Mitchell Rosen: How to curb video game addiction

When clinicians were putting together the DSM V, a medical textbook of psychiatric diagnoses, many doctors and therapist were advocating for a diagnosis of video game addiction.


Video game addiction is kind of like sex addiction; clinicians have seen it enough to know it exists but psychiatrists in charge of diagnosing did not see either as rising to the level of a disorder.


Video game addiction or, as it was proposed, Internet Gaming Disorder, is a serious and widespread phenomenon most family therapists have seen and attempted to treat. I say “attempted” because if the patient is a child or adolescent, treatment involves compliance and cooperation from the parents. Often, one or both parents are too afraid of their own child to turn off the Xbox or PlayStation.


Some of the times I treat this disorder there will be parent(s) who are fully onboard, will remove the gaming devices and turn off Internet connectivity. These behaviors along with individual and family counseling have brought some positive outcomes.


Unfortunately, by the time a child or teenager is brought to a therapist’s office for video game addiction, parents have usually tried and failed to stop the addiction on their own.

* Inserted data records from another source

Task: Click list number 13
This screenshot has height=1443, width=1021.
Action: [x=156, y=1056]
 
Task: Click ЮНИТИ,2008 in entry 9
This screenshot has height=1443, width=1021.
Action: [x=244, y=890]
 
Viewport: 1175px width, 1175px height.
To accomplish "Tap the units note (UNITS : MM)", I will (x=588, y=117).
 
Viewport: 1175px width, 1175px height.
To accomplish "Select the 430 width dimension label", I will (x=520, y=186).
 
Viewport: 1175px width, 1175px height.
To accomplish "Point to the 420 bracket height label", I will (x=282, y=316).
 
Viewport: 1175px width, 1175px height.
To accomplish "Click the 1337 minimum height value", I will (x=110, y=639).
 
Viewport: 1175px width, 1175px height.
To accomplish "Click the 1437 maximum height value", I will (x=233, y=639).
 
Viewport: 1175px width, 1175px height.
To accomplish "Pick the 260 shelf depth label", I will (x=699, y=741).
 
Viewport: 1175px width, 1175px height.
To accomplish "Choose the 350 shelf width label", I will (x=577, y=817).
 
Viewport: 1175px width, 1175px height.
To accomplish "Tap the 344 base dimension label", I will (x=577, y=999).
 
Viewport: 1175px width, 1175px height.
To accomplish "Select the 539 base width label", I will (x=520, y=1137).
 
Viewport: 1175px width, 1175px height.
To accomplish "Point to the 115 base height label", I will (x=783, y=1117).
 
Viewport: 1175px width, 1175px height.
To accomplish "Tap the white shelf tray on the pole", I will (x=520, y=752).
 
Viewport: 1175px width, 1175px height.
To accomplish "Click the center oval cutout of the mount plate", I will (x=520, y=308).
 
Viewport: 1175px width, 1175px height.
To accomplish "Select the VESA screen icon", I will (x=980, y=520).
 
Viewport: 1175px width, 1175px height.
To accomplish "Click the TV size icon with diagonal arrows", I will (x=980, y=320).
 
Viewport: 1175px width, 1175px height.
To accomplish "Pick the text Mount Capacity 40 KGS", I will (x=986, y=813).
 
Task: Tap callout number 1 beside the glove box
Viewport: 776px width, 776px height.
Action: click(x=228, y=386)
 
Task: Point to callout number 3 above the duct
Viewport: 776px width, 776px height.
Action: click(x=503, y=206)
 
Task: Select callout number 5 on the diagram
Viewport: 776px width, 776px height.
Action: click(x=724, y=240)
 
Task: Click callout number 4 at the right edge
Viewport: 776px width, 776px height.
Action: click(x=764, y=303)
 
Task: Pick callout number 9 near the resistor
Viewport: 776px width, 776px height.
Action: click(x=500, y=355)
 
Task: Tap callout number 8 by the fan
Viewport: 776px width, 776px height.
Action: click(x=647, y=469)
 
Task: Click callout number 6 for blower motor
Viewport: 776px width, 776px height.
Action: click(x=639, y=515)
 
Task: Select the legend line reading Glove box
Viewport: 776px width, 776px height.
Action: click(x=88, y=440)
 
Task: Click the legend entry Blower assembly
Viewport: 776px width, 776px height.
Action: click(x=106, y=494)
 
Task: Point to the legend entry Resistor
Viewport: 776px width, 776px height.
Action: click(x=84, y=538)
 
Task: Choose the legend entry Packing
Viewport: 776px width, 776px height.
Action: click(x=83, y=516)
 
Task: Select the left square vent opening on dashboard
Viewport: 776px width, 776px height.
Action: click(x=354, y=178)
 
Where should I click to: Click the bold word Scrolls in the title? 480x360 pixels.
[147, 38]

Many decided it just wasn’t worth the tantrums, broken door locks and upheaval so attempts to stop gaming were abandoned.


My Temecula office is very close to a casino. I am well aware addictive behaviors are not the domain of the young. Middle-aged men and women have become hopelessly addicted to slot machines and video poker in much the same fashion as a teenager with “Minecraft” or “Fortnight.”


I am always saddened but not longer astounded when I hear curbing the use of video games resulted in kids, good kids, breaking into their parents’ rooms to get the Xbox or stealing credit card numbers to buy more games.


What I have observed is before a lock is picked or a credit card is stolen, there have been numerous attempts to slow down or extinguish video gaming in the home. When the child’s persistence wears out the parent’s resolve, there is a dramatic shift in the dynamics of the home. A shift that means it is the child not the parent with the ultimate authority. Few kids or adolescents have the maturity to handle unbridled power well.


What I have learned from families who have successfully halted video addiction is that the cure is systemic, meaning it involves the whole family. Mom, dad and siblings — everyone needs to be onboard with limiting not just the identified patient’s screen time but also their own as well.


Most Internet providers have computer logins that allow parents to turn the connection on and off. Sometimes, setting a timer or just turning it off is necessary. The complaining of “why should I have to have no Internet just because my family member can’t handle it?” is usually not compelling.


Most families benefit from less screen time and more face-to-face communication.


Mitchell Rosen is a licensed therapist with practices in Corona and Temecula.